• _INSTRUCTION_: In the guide to opening PDFs in Microsoft Word, what does Word create when it opens a PDF?

• _TEXT SHOWN_:
-- -- --

Table of Contents >> Show >> Hide
- Can Microsoft Word Open a PDF?
- How to Open a PDF in Microsoft Word on Windows
- How to Open a PDF in Microsoft Word on Mac
- What Happens When Word Opens a PDF?
- Which PDFs Open Best in Word?
- How to Get Better Conversion Results
- What About Scanned PDFs?
- Troubleshooting: Why a PDF May Not Open Properly in Word
- Should You Open a PDF in Word or Use a PDF Editor?
- Best Practices After Opening a PDF in Word
- Real-World Experiences Using Word to Open PDFs on Windows and Mac
- Final Thoughts
If you have ever stared at a PDF and thought, “This would be so much easier if I could just edit this thing in Word,” good news: you usually can. Better news: you do not need a secret handshake, a computer science degree, or a full moon. Microsoft Word can open many PDF files and convert them into editable Word documents on both Windows and Mac.
That said, there is a catch. Actually, several catches. Some PDFs open beautifully. Others arrive in Word looking like they survived a minor tornado. That is because PDF is designed to preserve layout, while Word is built for editing. One format is a framed painting. The other is a Lego set. Getting one to behave like the other is possible, but it is not always elegant.
In this guide, you will learn exactly how to open a PDF in Microsoft Word on Windows and Mac, what to expect during conversion, how to improve the results, and what to do when Word decides your document should become a weird collage of text boxes and sadness.
Can Microsoft Word Open a PDF?
Yes, Microsoft Word can open a PDF, but it does not edit the original PDF file directly. Instead, Word creates a converted version of the PDF as a Word document. In plain English, Word makes a copy, tries to preserve the layout, and gives you something you can edit like a normal .docx file.
This works best when the PDF is mostly text-based, such as reports, contracts, resumes, letters, or straightforward articles. It is less reliable with heavily designed files, scanned documents, forms, brochures, textbooks with sidebars, and PDFs packed with charts, comments, bookmarks, or fancy formatting.
So if your PDF is a clean business memo, Word may do a nice job. If it is a 28-page restaurant menu with layered graphics and decorative fonts, prepare for a little chaos. Or a lot. Possibly both.
How to Open a PDF in Microsoft Word on Windows
Method 1: Open the PDF from Inside Word
- Open Microsoft Word on your Windows computer.
- Click File, then Open.
- Browse to the PDF file you want to open.
- Select the file and click Open.
- Word will display a message explaining that it will convert the PDF into an editable Word document.

-- -- --

• _ROWS_:
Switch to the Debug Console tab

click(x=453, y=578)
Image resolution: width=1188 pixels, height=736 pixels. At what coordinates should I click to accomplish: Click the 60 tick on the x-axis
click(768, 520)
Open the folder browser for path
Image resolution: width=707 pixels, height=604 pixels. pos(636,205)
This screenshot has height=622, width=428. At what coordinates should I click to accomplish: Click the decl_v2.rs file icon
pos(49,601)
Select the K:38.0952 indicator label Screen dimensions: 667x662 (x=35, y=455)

-- -- --

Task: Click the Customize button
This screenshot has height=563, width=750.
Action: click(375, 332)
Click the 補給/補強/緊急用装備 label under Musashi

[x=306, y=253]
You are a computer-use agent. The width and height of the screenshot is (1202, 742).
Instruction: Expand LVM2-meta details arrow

-- -- --

• _CORRECT RESPONSE_: A converted version of the PDF as an editable Word document.